The Jamaican poorwill is known only from a very few specimens, the most recent of which was collected in the mid 1800s. It is 23 to 25 cm long. The male's upperparts are rufous brown with blackish streaks. It has a faint rufous buff collar on the hindneck. The chin and upper throat are rufous, the lower throat clear white, the breast rufous with faint narrow brown barring, and the belly and flanks buff with brown bars and large whitish spots. The tail is mostly rufous brown with brown flecks and bars; all but the central feathers have white tips. The female is similar to the male, but somewhat less rufous overall; its underparts are more heavily spotted and the tips of the tail feathers are buffy. It possessed distinct 2 mm long tubular nostrils that differentiated it from its relatives on the mainland.

==Distribution and habitat==

The few specimens of Jamaican poorwill from known localities were collected on the south side of the island. It was described as rare to locally uncommon during the first half of the 19th century.
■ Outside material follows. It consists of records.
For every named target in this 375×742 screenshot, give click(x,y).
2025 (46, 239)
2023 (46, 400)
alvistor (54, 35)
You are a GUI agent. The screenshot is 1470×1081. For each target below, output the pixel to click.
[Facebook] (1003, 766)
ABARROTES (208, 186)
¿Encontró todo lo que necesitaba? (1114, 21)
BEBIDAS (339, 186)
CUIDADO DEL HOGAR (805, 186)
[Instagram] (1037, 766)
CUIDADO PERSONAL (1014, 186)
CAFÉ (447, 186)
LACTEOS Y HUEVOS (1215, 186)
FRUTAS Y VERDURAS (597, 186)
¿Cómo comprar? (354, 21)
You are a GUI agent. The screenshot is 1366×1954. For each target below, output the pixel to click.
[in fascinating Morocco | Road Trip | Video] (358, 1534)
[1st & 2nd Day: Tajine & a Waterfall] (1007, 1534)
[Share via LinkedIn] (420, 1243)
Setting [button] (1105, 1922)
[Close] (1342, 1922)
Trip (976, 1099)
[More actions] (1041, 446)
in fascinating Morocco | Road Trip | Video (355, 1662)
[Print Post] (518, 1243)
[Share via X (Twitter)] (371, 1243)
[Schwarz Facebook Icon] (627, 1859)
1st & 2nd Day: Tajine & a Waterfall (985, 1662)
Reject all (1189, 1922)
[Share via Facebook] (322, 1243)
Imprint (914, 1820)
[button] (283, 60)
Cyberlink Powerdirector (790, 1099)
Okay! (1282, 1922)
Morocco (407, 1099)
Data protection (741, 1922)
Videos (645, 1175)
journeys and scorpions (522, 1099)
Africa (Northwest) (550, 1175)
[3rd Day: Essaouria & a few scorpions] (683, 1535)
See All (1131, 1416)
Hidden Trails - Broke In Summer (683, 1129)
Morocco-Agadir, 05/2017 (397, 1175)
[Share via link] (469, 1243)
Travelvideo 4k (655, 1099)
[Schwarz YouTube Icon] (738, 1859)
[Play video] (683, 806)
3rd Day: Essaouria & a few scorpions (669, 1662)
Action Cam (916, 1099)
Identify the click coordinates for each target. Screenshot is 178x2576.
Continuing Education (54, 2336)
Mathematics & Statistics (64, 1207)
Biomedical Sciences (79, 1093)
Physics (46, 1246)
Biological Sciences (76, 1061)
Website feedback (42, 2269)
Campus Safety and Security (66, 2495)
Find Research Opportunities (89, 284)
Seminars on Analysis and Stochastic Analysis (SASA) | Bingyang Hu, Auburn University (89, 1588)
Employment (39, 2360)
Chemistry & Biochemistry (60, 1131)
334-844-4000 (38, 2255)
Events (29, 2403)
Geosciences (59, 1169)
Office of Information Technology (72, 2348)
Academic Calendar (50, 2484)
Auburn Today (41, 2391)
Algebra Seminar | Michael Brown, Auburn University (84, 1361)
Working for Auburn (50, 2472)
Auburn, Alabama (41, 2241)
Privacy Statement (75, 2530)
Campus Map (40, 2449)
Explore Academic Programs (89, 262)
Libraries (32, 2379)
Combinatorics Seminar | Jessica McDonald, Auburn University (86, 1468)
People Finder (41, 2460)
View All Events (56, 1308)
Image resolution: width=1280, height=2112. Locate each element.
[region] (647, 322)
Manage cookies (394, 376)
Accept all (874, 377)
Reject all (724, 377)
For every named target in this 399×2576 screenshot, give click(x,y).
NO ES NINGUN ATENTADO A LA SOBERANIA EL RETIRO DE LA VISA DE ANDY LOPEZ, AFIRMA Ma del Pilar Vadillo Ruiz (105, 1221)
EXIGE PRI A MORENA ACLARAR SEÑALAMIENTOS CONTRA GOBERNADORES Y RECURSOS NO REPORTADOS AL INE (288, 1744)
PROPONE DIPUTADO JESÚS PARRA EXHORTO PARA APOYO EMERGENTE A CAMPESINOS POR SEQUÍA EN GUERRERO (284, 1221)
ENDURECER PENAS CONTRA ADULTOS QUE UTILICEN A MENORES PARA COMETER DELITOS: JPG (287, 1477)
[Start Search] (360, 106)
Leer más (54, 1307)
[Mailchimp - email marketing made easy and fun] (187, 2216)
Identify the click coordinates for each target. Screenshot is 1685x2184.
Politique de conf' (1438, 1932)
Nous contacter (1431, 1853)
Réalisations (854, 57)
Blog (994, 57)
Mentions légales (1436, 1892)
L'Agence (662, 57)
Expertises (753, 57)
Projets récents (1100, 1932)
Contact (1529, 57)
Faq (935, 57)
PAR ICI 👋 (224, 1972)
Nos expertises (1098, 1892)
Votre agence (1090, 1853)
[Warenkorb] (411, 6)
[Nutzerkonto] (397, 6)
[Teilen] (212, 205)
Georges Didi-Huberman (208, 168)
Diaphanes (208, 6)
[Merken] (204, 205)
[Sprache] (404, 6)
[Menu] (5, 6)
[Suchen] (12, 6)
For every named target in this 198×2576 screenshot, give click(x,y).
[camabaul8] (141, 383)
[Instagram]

The habitats in Jamaica's south side included low elevation dry limestone forest, semi-open woodland, and open country.

==Behaviour==
===Feeding===

The Jamaican poorwill is assumed to have been a nocturnal aerial insectivore like the least poorwill.

===Breeding===

The Jamaican poorwill is assumed to have laid its eggs on the ground without a nest like the least poorwill.

===Vocalization===

The Jamaican poorwill's vocalizations were not described by the collectors.

==Status==

The IUCN has assessed the Jamaican poorwill as Critically Endangered (Possibly Extinct). The International Ornithological Committee (IOC) and Clements taxonomy consider it definitely extinct.